SOURCE TEXT:

━━━━━━━━━━

The politicians hardly mentioned Europe during the campaign, yet the most important consequence of Britain’s general election will be a referendum on EU membership. Prime Minister David Cameron plans to negotiate reforms to the EU and then hold an in-or-out referendum before the end of 2017. What does he have to do in order to win a referendum on keeping Britain in the club? What is he likely to ask for, in terms of reform? And what would be the impact of ‘Brexit’ on the rest of the EU?
The voters defied opinion polls and delivered a shocking result: the centre-right Conservatives performed much more strongly than expected in England, the centrist and pro-EU Liberal Democrats lost most of their seats, and the Scottish National Party (SNP) won almost every seat north of the border. The anti-EU United Kingdom Independence Party (UKIP) won 13 per cent of the votes but only one seat. The centre-left Labour Party – which according to the final opinion polls had a good chance of forming a government – finished almost a hundred seats behind the Conservatives.

━━━━━━━━━━

DATA RECORDS:
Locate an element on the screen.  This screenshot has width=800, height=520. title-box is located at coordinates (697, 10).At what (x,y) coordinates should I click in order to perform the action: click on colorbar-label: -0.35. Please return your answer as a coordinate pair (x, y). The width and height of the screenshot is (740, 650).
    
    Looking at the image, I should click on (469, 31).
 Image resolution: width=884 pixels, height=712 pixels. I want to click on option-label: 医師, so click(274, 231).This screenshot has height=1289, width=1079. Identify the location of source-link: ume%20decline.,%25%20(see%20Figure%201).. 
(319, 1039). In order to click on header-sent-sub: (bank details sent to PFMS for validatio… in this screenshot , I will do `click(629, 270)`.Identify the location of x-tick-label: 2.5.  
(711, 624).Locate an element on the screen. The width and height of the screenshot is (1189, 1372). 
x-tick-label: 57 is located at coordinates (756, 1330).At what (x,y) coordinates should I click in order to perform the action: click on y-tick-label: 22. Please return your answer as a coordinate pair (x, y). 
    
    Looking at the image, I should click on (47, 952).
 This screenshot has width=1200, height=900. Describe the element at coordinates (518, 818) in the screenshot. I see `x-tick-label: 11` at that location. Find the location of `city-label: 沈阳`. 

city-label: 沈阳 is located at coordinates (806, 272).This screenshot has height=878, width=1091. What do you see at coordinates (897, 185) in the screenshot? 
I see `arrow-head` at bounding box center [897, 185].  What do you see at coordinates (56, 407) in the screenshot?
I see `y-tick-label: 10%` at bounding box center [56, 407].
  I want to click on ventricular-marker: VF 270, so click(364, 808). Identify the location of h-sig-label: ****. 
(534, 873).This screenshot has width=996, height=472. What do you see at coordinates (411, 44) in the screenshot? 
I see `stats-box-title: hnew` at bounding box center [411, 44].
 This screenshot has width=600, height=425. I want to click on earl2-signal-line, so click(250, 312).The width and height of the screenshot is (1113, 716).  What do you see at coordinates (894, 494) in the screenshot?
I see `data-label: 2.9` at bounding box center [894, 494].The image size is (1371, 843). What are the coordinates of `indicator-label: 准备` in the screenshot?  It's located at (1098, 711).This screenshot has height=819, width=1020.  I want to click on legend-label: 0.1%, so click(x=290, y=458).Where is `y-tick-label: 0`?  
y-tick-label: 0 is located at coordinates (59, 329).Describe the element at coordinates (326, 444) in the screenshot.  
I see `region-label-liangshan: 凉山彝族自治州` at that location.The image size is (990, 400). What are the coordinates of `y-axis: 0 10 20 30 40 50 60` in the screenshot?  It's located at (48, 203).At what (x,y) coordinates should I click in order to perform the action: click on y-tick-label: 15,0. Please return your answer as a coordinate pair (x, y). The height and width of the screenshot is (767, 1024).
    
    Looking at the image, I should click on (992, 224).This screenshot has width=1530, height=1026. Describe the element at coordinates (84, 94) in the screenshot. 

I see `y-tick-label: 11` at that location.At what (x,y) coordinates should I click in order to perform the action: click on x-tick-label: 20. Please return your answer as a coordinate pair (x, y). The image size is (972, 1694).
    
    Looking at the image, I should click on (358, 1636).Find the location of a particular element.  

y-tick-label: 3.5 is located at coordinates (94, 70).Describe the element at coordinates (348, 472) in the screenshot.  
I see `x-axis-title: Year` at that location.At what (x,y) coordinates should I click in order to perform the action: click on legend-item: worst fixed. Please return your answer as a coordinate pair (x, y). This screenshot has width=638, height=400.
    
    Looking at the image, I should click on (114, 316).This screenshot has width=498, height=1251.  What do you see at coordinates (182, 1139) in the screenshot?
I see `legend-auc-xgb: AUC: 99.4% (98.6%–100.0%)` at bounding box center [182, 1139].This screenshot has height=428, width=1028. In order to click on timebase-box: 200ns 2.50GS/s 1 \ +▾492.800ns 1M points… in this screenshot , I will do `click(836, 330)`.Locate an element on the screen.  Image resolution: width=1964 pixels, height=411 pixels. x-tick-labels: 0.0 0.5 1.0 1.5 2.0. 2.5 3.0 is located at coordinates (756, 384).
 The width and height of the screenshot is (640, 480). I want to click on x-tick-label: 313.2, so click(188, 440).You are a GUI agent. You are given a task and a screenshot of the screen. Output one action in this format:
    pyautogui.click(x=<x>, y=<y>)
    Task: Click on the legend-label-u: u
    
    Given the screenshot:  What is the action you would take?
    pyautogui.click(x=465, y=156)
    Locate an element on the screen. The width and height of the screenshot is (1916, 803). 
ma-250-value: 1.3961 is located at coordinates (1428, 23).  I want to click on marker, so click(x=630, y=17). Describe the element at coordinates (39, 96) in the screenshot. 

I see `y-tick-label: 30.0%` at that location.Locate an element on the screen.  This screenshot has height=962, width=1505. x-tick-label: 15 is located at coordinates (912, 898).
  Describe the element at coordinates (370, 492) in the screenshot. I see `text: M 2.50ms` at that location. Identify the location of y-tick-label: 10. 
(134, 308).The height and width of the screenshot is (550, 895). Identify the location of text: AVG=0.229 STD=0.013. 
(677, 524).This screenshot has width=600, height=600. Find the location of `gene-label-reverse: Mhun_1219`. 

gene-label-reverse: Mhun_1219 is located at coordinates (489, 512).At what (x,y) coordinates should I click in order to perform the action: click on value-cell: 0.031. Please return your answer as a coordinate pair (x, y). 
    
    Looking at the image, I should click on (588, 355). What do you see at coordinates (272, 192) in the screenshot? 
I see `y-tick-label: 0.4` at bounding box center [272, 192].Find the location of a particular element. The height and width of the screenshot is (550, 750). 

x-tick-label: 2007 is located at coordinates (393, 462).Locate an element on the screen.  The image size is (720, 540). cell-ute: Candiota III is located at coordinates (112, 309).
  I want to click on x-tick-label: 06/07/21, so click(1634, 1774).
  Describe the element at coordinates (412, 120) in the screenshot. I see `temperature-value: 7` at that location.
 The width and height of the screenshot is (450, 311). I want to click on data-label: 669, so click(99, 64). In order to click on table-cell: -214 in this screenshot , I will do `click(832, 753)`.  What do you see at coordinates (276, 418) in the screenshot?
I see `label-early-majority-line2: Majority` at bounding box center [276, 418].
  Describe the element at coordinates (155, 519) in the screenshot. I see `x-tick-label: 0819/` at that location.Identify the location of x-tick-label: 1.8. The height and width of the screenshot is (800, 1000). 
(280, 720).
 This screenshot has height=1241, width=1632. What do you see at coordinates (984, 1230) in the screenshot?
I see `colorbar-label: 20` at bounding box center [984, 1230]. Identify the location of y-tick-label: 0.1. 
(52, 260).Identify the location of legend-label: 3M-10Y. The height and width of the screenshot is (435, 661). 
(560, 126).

━━━━━━━━━━

WHAT IS NEEDED:
Please continue the piece above on Britain's general election and the coming EU referendum, starting right after its last sentence.

EXPECTED ANSWER:
At least three factors explain the Conservatives’ triumph: Cameron was a more convincing leader than Labour’s Ed Miliband; the economy’s recent strong performance strengthened the Tory reputation for economic competence; and in the closing stages of the campaign, the Conservatives played on fears that a Labour government propped up by the SNP would be bad for the English.
But although Cameron is the clear winner, he may face some of the problems faced by John Major after he – also in defiance of opinion polls that proved wildly wrong – won the 1992 general election. Major had a majority of 20, soon eroded by by-elections and deaths, which enabled his party’s eurosceptic right-wing to make his life a misery. Cameron’s majority is 12. For the past five years his Lib Dem coalition partners have given him a clear parliamentary majority, and thus some protection from Tory eurosceptics. But now they will be urging Cameron to make maximalist demands of his European partners; they will shed few tears if such demands cannot be met, since that would only reinforce their point that Britain should leave the EU.
Cameron will have to fend off the Conservative hard-liners if he wishes to keep Britain in the EU. He can face them down if he wants to: his surprise victory has given him considerable political capital. He does not need to consult backbenchers on the finer points of his negotiating strategy. If Cameron wants to, he can negotiate some modest improvements in the way the EU works. But he will need to be diplomatic and constructive. The British brand in the EU is much more toxic than many people in the UK appreciate. Here are five pieces of advice for Cameron.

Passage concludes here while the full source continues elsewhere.